WHAT IS EXPECTED = Report every line of the entries that contains the word "link".

INFORMATION PROVIDED =
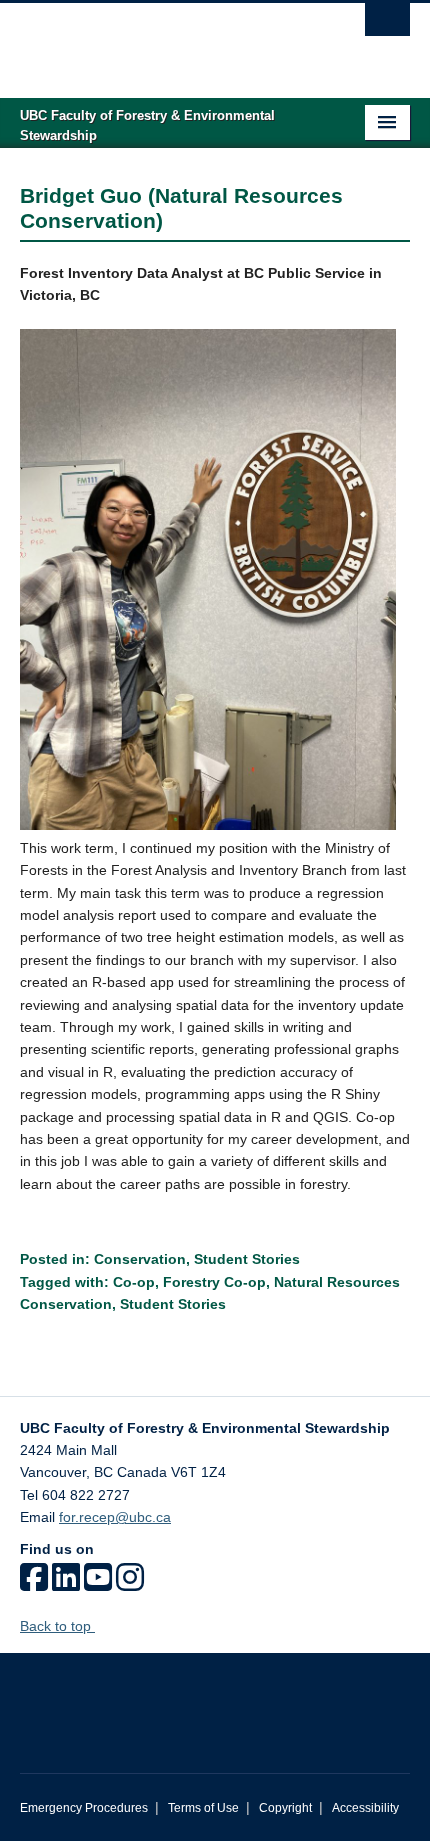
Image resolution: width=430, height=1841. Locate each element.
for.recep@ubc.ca (115, 1517)
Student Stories (247, 1259)
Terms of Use (203, 1808)
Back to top (57, 1626)
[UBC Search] (387, 25)
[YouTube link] (98, 1584)
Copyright (285, 1808)
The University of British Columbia (156, 41)
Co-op (134, 1282)
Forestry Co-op (214, 1282)
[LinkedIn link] (66, 1584)
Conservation (140, 1259)
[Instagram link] (130, 1584)
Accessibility (365, 1808)
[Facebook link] (34, 1584)
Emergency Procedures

TASK OUTPUT =
[YouTube link] (98, 1584)
[LinkedIn link] (66, 1584)
[Instagram link] (130, 1584)
[Facebook link] (34, 1584)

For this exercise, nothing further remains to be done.